Preface
Goal: Extending unified configuration. Closing the final steps by refactoring to separate files.
Welcome to the grand finale. Where we take our formatting adventure to the next level. We’re not just coloring inside the lines anymore. We’re building new lines altogether! This time, we’ll extend the class structure to handle advanced tasks like group-based data coloring. And, because life is too short to rewrite the same script over and over, we’ll break the logic into separate files for maximum reuse across projects.
Think of it as upgrading from a Swiss Army knife to a full-blown workshop.
Example Sheet
Our dataset?
This time, we’re shaking things up. No more 40-sheet workbook marathons. We’re keeping it simple with one worksheet, that’s still packed with enough data to make a spreadsheet lover’s heart skip a beat.
Our dataset is movie examples from 1900 to 2019, with every title containing the keyword movie.
You can download the example XLSX input source here:
And the example XLSX result here:
This workbook contains only a single worksheet, but it’s a blockbuster in its own right.
08: Step Eight
In this step, we extend the script’s capabilities by incorporating a new method, without changing the existing configuration.
I want to enhance the script, so it can color rows based on the year of the movie release. This will be achieved with the proper class structure, especially the basic flow.
Step Overview
This section covers the following topics:
- Helper: Row coloring
- Formatting Procedure: Groups coloring
- Formatting Procedure: Format data font
Script Source
You can obtain the script source for this step from the repository:
Class Diagram
Hooks, and nomore abstract!
Rather than overriding methods, we’ll use hooks in this step. There are two key examples of this approach:
_add_merged_titles_post()
_format_one_sheet_post()
This allows us to easily implement
the formatting procedure _color_groups()
in the FormatterTabular class
,
along with supporting methods: __color_row()
and __get_cols_affected()
.
Note on the Class Implementation
Where to put tabular method?
The _color_groups()
method is
implemented in the FormatterTabular
class,
rather than in the FormatterCommon
or FormatterTabularMovies
classes.
This decision was made because, in real-world spreadsheet tasks,
I frequently encounter tabular data that requires color highlighting.
In contrast, other types of data (such as summaries, pivot tables, etc.) don’t require this kind of formatting. Each of those would need very different implementations, so the coloring feature is specifically tied to the FormatterTabular class.

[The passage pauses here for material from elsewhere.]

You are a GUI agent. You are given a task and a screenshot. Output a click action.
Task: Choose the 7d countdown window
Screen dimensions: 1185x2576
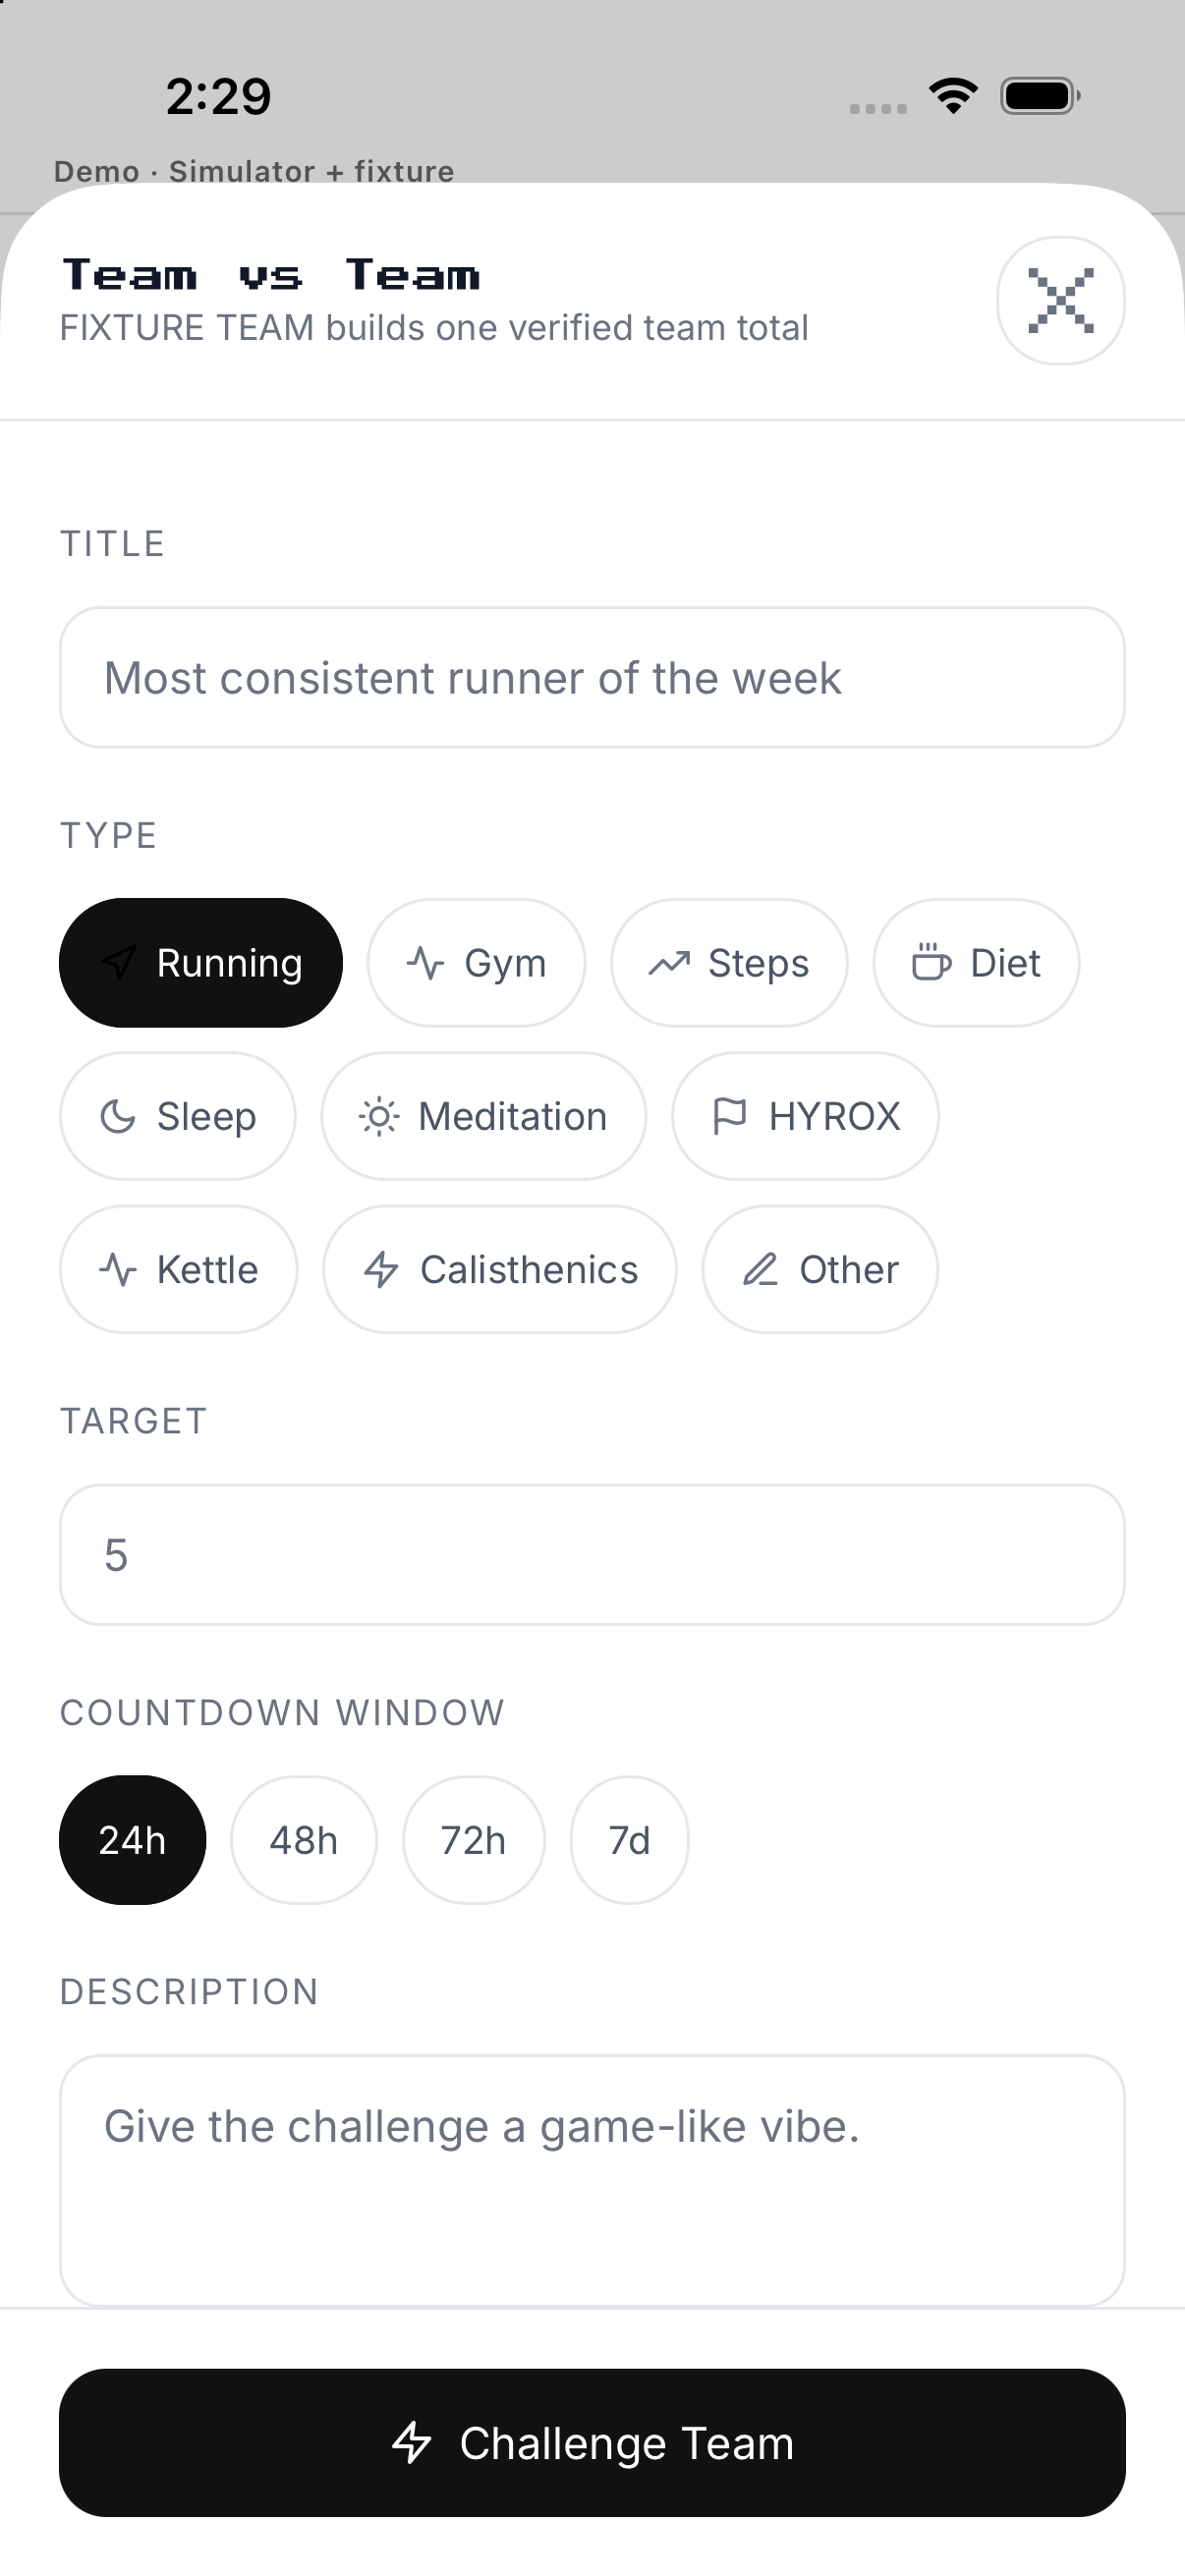pos(629,1840)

Similarly, I’ve chosen not to duplicate the coloring methods in every descendant of the tabular class. Since this feature is well-suited for the FormatterTabular class, it’s more efficient to keep it there rather than repeating it across multiple descendants.
Basic Flow
Formatter Base Class
Instead of barging into the base class like an uninvited guest, we politely knock on the door using hooks to extend the functionality. Clean, respectful, and no broken furniture!
For instance, we use the hook _add_merged_titles_post()
,
to alter value manually, like this example below:
def _add_merged_titles_post(self) -> None:
self._sheet['F3'].value = 'Actors/Actress'
And here’s how we use the _format_one_sheet_post()
hook:
def _format_one_sheet_post(self) -> None:
print(f' * Additional Formatting: {self._max_row} rows')
self._color_group = 'B'
self._color_groups()
Let’s look at how the hook is handled
in the FormatterBase
class:
def __format_one_sheet(self) -> None:
...
# Call the hook method (default does nothing)
self._format_one_sheet_post()
print(" * Finished\n")
And also in the FormatterCommon
class.
def _add_merged_titles(self) -> None:
for metadata in self._metadatas:
self.__set_merged_title(metadata)
self._add_merged_titles_post()
Now, let’s get back to the main topic:
this is where the _color_groups()
method comes into play.
Formatting: Group Coloring
Now, let’s dive into the _color_groups()
method.
This method works by flipping between,
two color states—0 and 1—and applying a different color for each state.
In simpler terms, it’s about deciding whether to color the rows or not.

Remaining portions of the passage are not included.